Consider how this plays out in a real-world scenario like platform migration. While a spike on session limits might confirm server needs, it can also reveal scaling constraints, challenge outdated assumptions, and reshape service boundaries.

On a platform migration I worked on with colleagues, a spike confirmed that we could push beyond a default limit for write transactions but also that the new platform would not match the throughput of the legacy system it was replacing. That was expected, but confirming it early allowed design conversations to start sooner rather than later.

That’s systems thinking: understanding how local choices ripple through your entire architecture and using that insight to build smarter.

Tactical vs. Strategic

I think about spikes in two categories. Tactical spikes solve a specific problem: “Can this system handle our TPS?” Strategic spikes reveal broader issues: “Are our service boundaries in the right place?”

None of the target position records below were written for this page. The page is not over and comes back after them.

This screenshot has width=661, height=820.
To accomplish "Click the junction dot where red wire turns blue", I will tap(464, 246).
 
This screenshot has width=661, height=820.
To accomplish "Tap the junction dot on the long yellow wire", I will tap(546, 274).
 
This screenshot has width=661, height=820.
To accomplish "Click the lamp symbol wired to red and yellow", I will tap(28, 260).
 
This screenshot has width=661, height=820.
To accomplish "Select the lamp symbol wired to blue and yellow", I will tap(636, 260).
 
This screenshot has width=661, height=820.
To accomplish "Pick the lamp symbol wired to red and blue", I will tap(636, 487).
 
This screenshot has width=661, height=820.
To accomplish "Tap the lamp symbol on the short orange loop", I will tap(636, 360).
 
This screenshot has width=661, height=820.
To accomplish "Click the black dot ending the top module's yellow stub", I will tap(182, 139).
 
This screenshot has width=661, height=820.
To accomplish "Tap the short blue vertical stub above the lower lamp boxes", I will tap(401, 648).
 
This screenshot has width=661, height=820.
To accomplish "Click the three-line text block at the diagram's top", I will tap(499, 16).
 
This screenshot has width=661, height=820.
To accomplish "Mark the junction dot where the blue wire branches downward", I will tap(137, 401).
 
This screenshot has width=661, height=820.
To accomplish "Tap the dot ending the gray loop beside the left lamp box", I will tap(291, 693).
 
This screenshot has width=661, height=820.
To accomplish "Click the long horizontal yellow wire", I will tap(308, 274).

The best technical leaders don’t just solve today’s problem. They see the whole system and investigate how to improve it.

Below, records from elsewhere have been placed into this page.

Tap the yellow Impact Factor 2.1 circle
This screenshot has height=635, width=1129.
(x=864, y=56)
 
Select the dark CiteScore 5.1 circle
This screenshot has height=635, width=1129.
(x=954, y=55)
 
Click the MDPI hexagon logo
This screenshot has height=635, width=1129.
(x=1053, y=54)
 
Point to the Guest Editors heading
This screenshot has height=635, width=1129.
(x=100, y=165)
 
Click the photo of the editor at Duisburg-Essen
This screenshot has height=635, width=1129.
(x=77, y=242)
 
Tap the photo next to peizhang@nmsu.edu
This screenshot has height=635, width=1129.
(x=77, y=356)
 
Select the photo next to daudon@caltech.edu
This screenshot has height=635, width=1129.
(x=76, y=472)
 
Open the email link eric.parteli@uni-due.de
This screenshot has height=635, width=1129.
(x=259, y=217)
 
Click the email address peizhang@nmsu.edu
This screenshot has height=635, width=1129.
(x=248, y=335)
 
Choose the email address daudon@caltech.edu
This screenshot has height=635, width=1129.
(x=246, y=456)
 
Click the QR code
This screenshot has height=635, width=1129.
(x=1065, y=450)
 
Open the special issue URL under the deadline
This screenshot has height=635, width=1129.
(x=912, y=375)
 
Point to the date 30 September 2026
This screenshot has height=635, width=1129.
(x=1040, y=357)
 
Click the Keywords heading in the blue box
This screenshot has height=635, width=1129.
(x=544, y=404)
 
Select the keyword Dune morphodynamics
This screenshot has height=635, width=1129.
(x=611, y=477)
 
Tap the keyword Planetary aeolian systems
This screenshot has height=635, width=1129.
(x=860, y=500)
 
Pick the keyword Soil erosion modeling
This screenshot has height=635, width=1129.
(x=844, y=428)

A few questions before you start a spike:

  • What assumption are you testing? If you can’t name it, the spike will wander. What is the definition of done?
  • What would change your mind? Define the outcome that would alter your direction. Otherwise you’re confirming, not discovering.
  • Who needs the result? A spike that doesn’t reach the decision-maker is wasted work. Plan the audience before you plan the experiment.

You don’t have to be perfect. The goal of a spike is often “horseshoes and hand grenades” work: you can’t reproduce production exactly, but you can determine whether the best case gives you a signal about whether you’ll need to redesign anything.